Брат ответил с обычной своей иронией:

– Это наша Родина!

Мне осталось принять его манеру разговора. Или отвергнуть. Я принял. Поэтому поинтересовался:

– Ты – патриот?

– Знаешь, я не люблю, когда недооценивают умных людей. Ну и что ж, что он был революционным демократом? Разве среди них не было умных?

– Ничего не понимаю, – сказал я. – Ты о ком?

– Ну и что ж, что он умер в двадцать пять лет? – продолжал брат. – Он ведь сказал правильно: "В недавнее время патриотизм состоял в восхвалении всего хорошего, что есть в отечестве; ныне уже этого недостаточно, чтобы быть патриотом".

– Это точная цитата? По памяти?

– По памяти. Точная. Не мучай память. Это Добролюбов. Сказано больше ста лет назад. А еще раньше Лермонтов: "…немытая Россия, страна господ, страна рабов…"

– Ты патриот? – повторил я.

– Я знаю? – сказал брат, пожав плечами.

Глава десятая. О Марке Петровиче Мидлере

Готовя эту небольшую книгу, я несколько лет собирал воспоминания о брате, записывал интервью, поднимал подшивки старых газет, перечитывал письма брата и к брату, обращался к его ученикам, его друзьям и коллегам по спортивной и тренерской работе.

Воспоминания, интервью, разные другие тексты приведу дальше, конечно, сокращая, но в остальном почти не изменяя ни содержания, ни стиля речи моего собеседника. Не исключаю, что эти документы ценны как таковые в книге о Марке.

ВИТАЛИЙ АНДРЕЕВИЧ АРКАДЬЕВ

Один из основоположников отечественной школы фехтования. Неоднократный чемпион Москвы и призер первенства СССР в личных соревнованиях по рапире и сабле, заслуженный мастер спорта и заслуженный тренер СССР. Тренер олимпийской сборной по фехтованию на всех Олимпийских играх с 1952 по 1980 год.

– Марк Мидлер – фантастический спортсмен, прошедший удивительно интересный и успешный путь в большом спорте, он вписал свою индивидуальную страницу в историю мирового фехтования.

Обладая аналитическим характером мышления, он всегда стремился добраться до первопричины и не позволял себе роскоши недоделать или недодумать что-нибудь трудное, отложив это на неопределенный срок.

Вообще, должен сказать, что ко всему, за что он берется, Марк относится с капитальной серьезностью, и вот именно это определение "капитально" очень точно характеризует его как мастера.
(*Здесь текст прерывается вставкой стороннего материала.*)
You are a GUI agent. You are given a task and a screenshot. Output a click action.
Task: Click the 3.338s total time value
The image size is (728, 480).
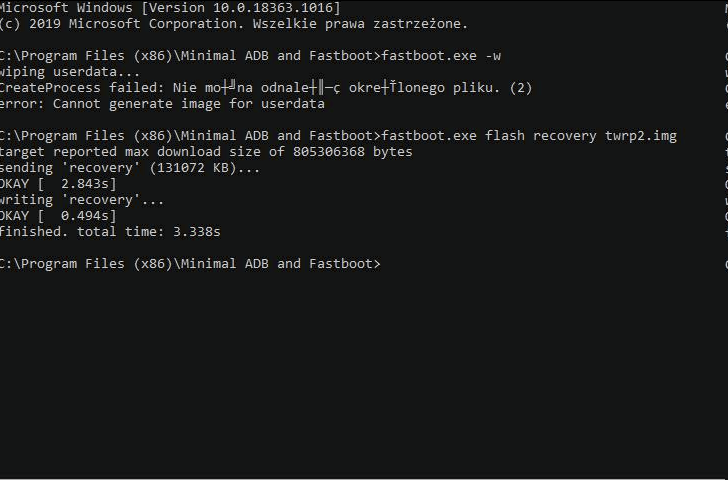click(196, 232)
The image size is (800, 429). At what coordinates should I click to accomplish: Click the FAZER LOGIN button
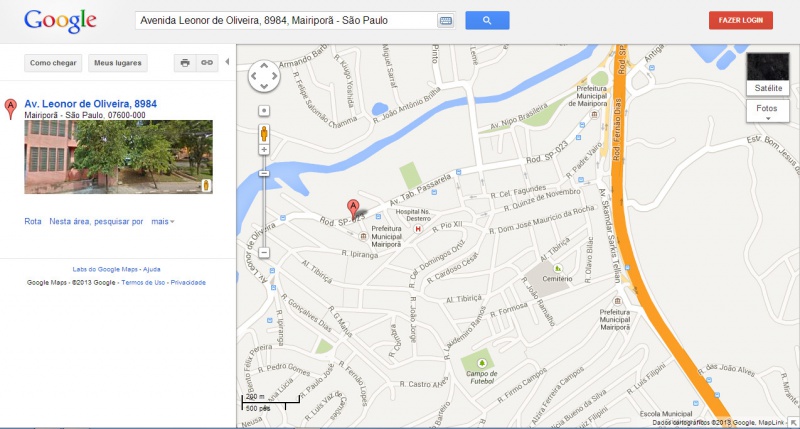[740, 20]

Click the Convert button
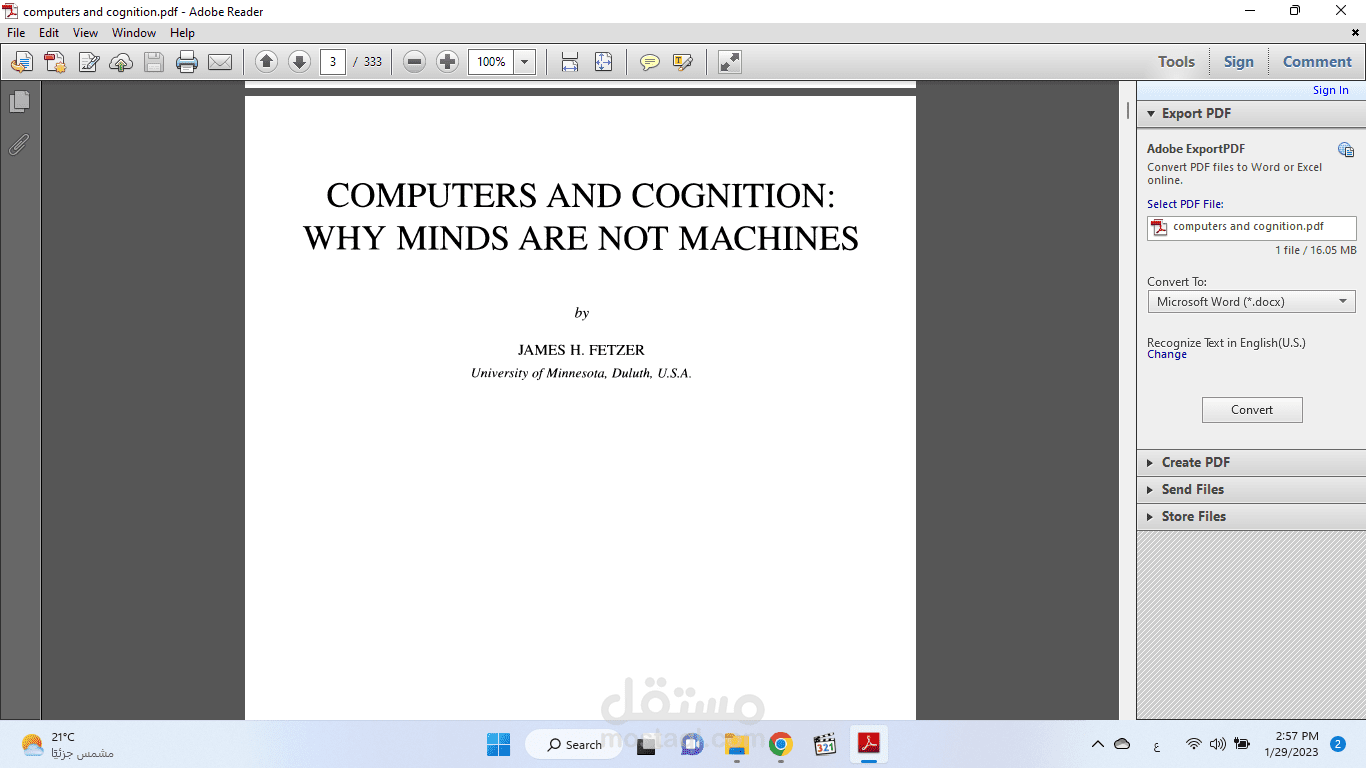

ГАЛИНА ЕВГЕНЬЕВНА ГОРОХОВА

3-кратная олимпийская чемпионка по фехтованию на рапире, 9-кратная чемпионка мира и 22-кратная чемпионка СССР, в том числе 7 раз в личном зачете. Галина Евгеньевна заслуженный мастер спорта СССР, заслуженный тренер СССР, заслуженный тренер России. Названа лучшим представителем российского спорта ХХ века. Президент Российского Союза спортсменов. Самая знаменитая российская фехтовальщица ХХ века.

– Ничего особенного в Марке не было. Человек как человек, обычный: два уха, два глаза, две ноги, две руки, один нос.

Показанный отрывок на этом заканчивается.